PROBLEM STATEMENT
What you return must match the listing below exactly.

DATA IN THIS EXERCISE
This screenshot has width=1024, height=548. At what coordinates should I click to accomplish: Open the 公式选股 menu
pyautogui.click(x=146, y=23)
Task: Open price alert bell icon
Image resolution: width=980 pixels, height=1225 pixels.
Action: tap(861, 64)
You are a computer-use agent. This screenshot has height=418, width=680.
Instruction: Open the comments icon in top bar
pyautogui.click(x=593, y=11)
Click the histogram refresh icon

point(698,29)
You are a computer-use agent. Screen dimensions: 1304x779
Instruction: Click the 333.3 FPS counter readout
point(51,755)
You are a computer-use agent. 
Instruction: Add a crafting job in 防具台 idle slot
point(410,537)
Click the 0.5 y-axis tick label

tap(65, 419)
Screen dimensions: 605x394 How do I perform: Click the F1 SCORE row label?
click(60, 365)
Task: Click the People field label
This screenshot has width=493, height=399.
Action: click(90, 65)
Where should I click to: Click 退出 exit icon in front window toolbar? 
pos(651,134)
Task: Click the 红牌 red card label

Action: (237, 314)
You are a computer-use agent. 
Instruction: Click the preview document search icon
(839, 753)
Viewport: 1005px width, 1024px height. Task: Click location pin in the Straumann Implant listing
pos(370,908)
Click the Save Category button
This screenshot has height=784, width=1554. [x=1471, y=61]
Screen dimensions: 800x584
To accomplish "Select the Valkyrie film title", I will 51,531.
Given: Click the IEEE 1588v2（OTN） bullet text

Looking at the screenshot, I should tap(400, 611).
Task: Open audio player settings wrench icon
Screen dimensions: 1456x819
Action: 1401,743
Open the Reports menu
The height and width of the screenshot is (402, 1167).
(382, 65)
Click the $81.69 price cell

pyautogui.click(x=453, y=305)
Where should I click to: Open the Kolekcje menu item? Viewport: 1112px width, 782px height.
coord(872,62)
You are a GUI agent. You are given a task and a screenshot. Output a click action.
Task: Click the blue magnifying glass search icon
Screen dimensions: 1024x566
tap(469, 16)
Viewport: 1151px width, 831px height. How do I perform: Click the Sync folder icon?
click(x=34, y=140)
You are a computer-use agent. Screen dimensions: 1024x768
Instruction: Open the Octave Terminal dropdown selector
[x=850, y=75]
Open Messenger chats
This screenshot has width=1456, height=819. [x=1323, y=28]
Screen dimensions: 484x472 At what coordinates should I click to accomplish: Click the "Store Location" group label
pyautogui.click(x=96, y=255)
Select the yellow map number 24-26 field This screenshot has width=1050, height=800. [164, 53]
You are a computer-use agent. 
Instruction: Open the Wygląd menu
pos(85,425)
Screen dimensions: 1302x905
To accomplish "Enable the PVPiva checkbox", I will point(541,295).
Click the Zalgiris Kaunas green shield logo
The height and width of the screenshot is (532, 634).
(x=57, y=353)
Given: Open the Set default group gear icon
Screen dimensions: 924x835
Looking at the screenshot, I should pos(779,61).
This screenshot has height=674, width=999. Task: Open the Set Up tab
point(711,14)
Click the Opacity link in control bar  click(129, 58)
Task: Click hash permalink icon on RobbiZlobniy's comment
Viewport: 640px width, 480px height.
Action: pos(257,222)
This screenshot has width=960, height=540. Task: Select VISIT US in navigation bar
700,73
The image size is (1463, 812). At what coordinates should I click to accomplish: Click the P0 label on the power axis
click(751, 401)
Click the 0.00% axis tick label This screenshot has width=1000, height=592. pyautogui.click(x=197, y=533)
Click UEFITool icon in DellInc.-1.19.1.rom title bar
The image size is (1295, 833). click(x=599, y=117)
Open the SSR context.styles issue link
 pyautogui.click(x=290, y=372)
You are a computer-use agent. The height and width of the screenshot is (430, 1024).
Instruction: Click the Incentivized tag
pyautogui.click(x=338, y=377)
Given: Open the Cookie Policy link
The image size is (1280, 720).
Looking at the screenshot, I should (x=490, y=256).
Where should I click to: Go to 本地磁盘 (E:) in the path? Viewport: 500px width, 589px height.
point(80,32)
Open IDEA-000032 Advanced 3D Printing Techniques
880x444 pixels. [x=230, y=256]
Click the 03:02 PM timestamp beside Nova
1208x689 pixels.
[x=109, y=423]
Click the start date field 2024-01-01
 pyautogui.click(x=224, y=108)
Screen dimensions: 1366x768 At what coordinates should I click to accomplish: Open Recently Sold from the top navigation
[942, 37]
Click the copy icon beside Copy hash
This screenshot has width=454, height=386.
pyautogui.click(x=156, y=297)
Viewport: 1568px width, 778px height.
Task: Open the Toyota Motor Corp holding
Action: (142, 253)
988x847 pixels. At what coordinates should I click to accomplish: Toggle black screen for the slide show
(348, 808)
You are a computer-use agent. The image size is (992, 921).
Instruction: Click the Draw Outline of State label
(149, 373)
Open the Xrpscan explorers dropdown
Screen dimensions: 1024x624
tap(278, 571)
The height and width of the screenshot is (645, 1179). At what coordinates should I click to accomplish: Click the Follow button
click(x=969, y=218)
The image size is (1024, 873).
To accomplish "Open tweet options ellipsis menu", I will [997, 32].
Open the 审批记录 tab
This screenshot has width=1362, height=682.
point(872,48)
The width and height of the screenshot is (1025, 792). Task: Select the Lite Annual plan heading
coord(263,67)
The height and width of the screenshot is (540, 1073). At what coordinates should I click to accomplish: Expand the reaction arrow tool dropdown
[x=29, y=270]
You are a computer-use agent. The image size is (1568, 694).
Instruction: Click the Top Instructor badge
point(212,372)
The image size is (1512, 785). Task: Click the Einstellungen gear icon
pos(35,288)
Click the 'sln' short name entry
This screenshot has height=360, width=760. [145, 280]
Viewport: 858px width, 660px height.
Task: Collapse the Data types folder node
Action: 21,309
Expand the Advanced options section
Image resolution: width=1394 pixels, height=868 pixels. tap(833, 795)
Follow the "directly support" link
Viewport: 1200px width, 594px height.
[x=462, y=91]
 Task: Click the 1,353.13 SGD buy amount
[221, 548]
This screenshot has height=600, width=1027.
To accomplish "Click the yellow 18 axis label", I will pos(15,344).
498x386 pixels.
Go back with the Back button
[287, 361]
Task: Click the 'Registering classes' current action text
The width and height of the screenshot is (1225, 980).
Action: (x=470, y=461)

TASK SOLUTION
This screenshot has width=1024, height=548. At what coordinates should I click to accomplish: Open the 公式选股 menu
pyautogui.click(x=146, y=23)
Task: Open price alert bell icon
Image resolution: width=980 pixels, height=1225 pixels.
Action: tap(861, 64)
You are a computer-use agent. This screenshot has height=418, width=680.
Instruction: Open the comments icon in top bar
pyautogui.click(x=593, y=11)
Click the histogram refresh icon

point(698,29)
You are a computer-use agent. Screen dimensions: 1304x779
Instruction: Click the 333.3 FPS counter readout
point(51,755)
You are a computer-use agent. 
Instruction: Add a crafting job in 防具台 idle slot
point(410,537)
Click the 0.5 y-axis tick label

tap(65, 419)
Screen dimensions: 605x394 How do I perform: Click the F1 SCORE row label?
click(60, 365)
Task: Click the People field label
This screenshot has width=493, height=399.
Action: click(90, 65)
Where should I click to: Click 退出 exit icon in front window toolbar? 
pos(651,134)
Task: Click the 红牌 red card label

Action: (237, 314)
You are a computer-use agent. 
Instruction: Click the preview document search icon
(839, 753)
Viewport: 1005px width, 1024px height. Task: Click location pin in the Straumann Implant listing
pos(370,908)
Click the Save Category button
This screenshot has height=784, width=1554. [x=1471, y=61]
Screen dimensions: 800x584
To accomplish "Select the Valkyrie film title", I will 51,531.
Given: Click the IEEE 1588v2（OTN） bullet text

Looking at the screenshot, I should tap(400, 611).
Task: Open audio player settings wrench icon
Screen dimensions: 1456x819
Action: 1401,743
Open the Reports menu
The height and width of the screenshot is (402, 1167).
(382, 65)
Click the $81.69 price cell

pyautogui.click(x=453, y=305)
Where should I click to: Open the Kolekcje menu item? Viewport: 1112px width, 782px height.
coord(872,62)
You are a GUI agent. You are given a task and a screenshot. Output a click action.
Task: Click the blue magnifying glass search icon
Screen dimensions: 1024x566
tap(469, 16)
Viewport: 1151px width, 831px height. How do I perform: Click the Sync folder icon?
click(x=34, y=140)
You are a computer-use agent. Screen dimensions: 1024x768
Instruction: Open the Octave Terminal dropdown selector
[x=850, y=75]
Open Messenger chats
This screenshot has width=1456, height=819. [x=1323, y=28]
Screen dimensions: 484x472 At what coordinates should I click to accomplish: Click the "Store Location" group label
pyautogui.click(x=96, y=255)
Select the yellow map number 24-26 field This screenshot has width=1050, height=800. [164, 53]
You are a computer-use agent. 
Instruction: Open the Wygląd menu
pos(85,425)
Screen dimensions: 1302x905
To accomplish "Enable the PVPiva checkbox", I will point(541,295).
Click the Zalgiris Kaunas green shield logo
The height and width of the screenshot is (532, 634).
(x=57, y=353)
Given: Open the Set default group gear icon
Screen dimensions: 924x835
Looking at the screenshot, I should pos(779,61).
This screenshot has height=674, width=999. Task: Open the Set Up tab
point(711,14)
Click the Opacity link in control bar  click(129, 58)
Task: Click hash permalink icon on RobbiZlobniy's comment
Viewport: 640px width, 480px height.
Action: pos(257,222)
This screenshot has width=960, height=540. Task: Select VISIT US in navigation bar
700,73
The image size is (1463, 812). At what coordinates should I click to accomplish: Click the P0 label on the power axis
click(751, 401)
Click the 0.00% axis tick label This screenshot has width=1000, height=592. pyautogui.click(x=197, y=533)
Click UEFITool icon in DellInc.-1.19.1.rom title bar
The image size is (1295, 833). click(x=599, y=117)
Open the SSR context.styles issue link
 pyautogui.click(x=290, y=372)
You are a computer-use agent. The height and width of the screenshot is (430, 1024).
Instruction: Click the Incentivized tag
pyautogui.click(x=338, y=377)
Given: Open the Cookie Policy link
The image size is (1280, 720).
Looking at the screenshot, I should (x=490, y=256).
Where should I click to: Go to 本地磁盘 (E:) in the path? Viewport: 500px width, 589px height.
point(80,32)
Open IDEA-000032 Advanced 3D Printing Techniques
880x444 pixels. [x=230, y=256]
Click the 03:02 PM timestamp beside Nova
1208x689 pixels.
[x=109, y=423]
Click the start date field 2024-01-01
 pyautogui.click(x=224, y=108)
Screen dimensions: 1366x768 At what coordinates should I click to accomplish: Open Recently Sold from the top navigation
[942, 37]
Click the copy icon beside Copy hash
This screenshot has width=454, height=386.
pyautogui.click(x=156, y=297)
Viewport: 1568px width, 778px height.
Task: Open the Toyota Motor Corp holding
Action: (142, 253)
988x847 pixels. At what coordinates should I click to accomplish: Toggle black screen for the slide show
(348, 808)
You are a computer-use agent. The image size is (992, 921).
Instruction: Click the Draw Outline of State label
(149, 373)
Open the Xrpscan explorers dropdown
Screen dimensions: 1024x624
tap(278, 571)
The height and width of the screenshot is (645, 1179). At what coordinates should I click to accomplish: Click the Follow button
click(x=969, y=218)
The image size is (1024, 873).
To accomplish "Open tweet options ellipsis menu", I will [997, 32].
Open the 审批记录 tab
This screenshot has width=1362, height=682.
point(872,48)
The width and height of the screenshot is (1025, 792). Task: Select the Lite Annual plan heading
coord(263,67)
The height and width of the screenshot is (540, 1073). At what coordinates should I click to accomplish: Expand the reaction arrow tool dropdown
[x=29, y=270]
You are a computer-use agent. The image size is (1568, 694).
Instruction: Click the Top Instructor badge
point(212,372)
The image size is (1512, 785). Task: Click the Einstellungen gear icon
pos(35,288)
Click the 'sln' short name entry
This screenshot has height=360, width=760. [145, 280]
Viewport: 858px width, 660px height.
Task: Collapse the Data types folder node
Action: 21,309
Expand the Advanced options section
Image resolution: width=1394 pixels, height=868 pixels. tap(833, 795)
Follow the "directly support" link
Viewport: 1200px width, 594px height.
[x=462, y=91]
 Task: Click the 1,353.13 SGD buy amount
[221, 548]
This screenshot has height=600, width=1027.
To accomplish "Click the yellow 18 axis label", I will pos(15,344).
498x386 pixels.
Go back with the Back button
[287, 361]
Task: Click the 'Registering classes' current action text
The width and height of the screenshot is (1225, 980).
Action: (x=470, y=461)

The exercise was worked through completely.